O presidente Luiz Inácio Lula da Silva enviou ao Congresso o projeto de lei (PL) antifacção na tarde desta sexta-feira (31). O texto prevê prisão de até 30 anos para crimes cometidos por organizações criminosas.
"O projeto cria mecanismos que aumentam o poder do Estado e das forças policiais para investigar e asfixiar financeiramente as facções. Além disso, garante instrumentos que blindam os órgãos públicos da atuação de membros desse tipo de organizações criminosas", escreveu Lula nas redes sociais.
A proposta tem o objetivo de conter o crescimento de facções como o Comando Vermelho (CV) e o Primeiro Comando da Capital (PCC). O texto foi assinado por Lula após uma reunião com ministros.
O documento foi apresentado no Palácio do Planalto há uma semana pelo ministro da Justiça, Ricardo Lewandowski, e é encaminhado na mesma semana em que uma megaoperação contra o CV no Rio de Janeiro deixou 121 mortos.
Ainda conforme o presidente, a proposta se soma à proposta de emenda à Constituição (PEC) da Segurança Pública, enviada ao Congresso em abril, com ações integradas entre os órgãos federais, estaduais e municipais no combate aos criminosos.
"As facções só serão derrotadas com o esforço conjunto de todas as esferas de poder. Diferenças políticas não podem ser pretexto para que deixemos de avançar. Por isso, confio no empenho dos parlamentares para a rápida tramitação e aprovação destes nossos projetos. As famílias brasileiras merecem essa dedicação", finalizou o comunicado de Lula.
Nova qualificação e penas maiores
O projeto antifacção cria a modalidade "organização criminosa qualificada", configurada quando a atuação envolver controle de territórios ou de atividades econômicas realizadas por meio de violência ou ameaça.
Neste caso, a pena será de oito a 15 anos de prisão.

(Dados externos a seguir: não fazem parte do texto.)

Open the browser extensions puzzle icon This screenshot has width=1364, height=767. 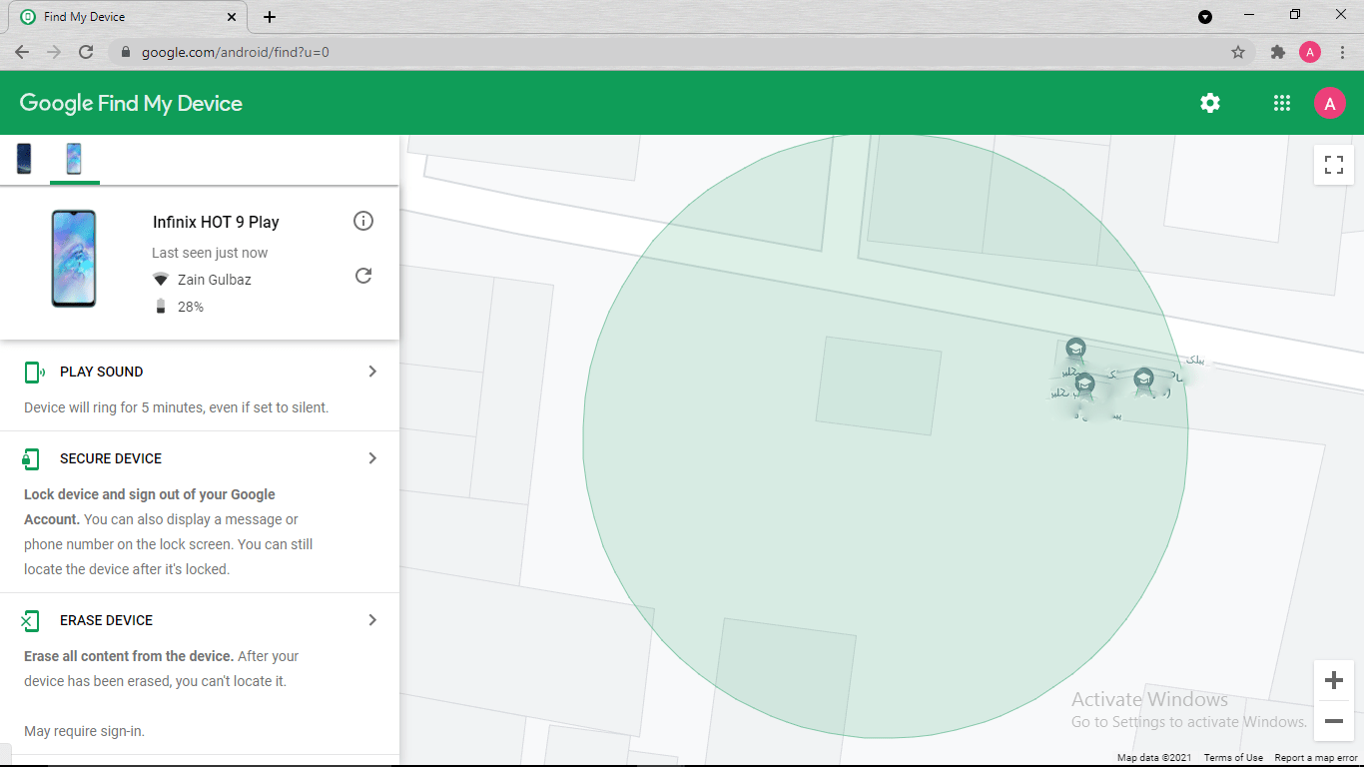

A modalidade será considerada crime hediondo, de modo que será inafiançável e o condenado não poderá ser beneficiado com indulto ou anistia.
Já o homicídio, quando praticado a mando de uma organização criminosa qualificada, terá pena de 12 a 30 anos de prisão.
A Justiça poderá também decretar apreensão de bens e valores de investigados, ainda no curso ´do inquérito ou da ação penal, mesmo antes do trânsito em julgado, quando houver indícios de que são frutos do crime.
Serviço público e empresas privadas
No caso de servidores públicos, a Justiça poderá afastar cautelarmente aquele que promover, constituir, financiar ou integrar a organização criminosa. Condenados ficarão impedidos de ter vínculos com o poder público por até 14 anos.
O texto prevê ainda a intervenção judicial em empresas ligadas a organizações criminosas, com nomeação de um gestor externo e bloqueios de operações financeiras.
Banco de dados nacional
O PL cria o "Banco Nacional das Organizações Criminosas", para reunir informações sobre os faccionados. A proposta é que a ferramenta possa ser consultada por qualquer órgão de segurança pública.
A matéria, agora, deve ser apreciada pela Câmara e pelo Senado, para, então, ser encaminhada à sanção presidencial.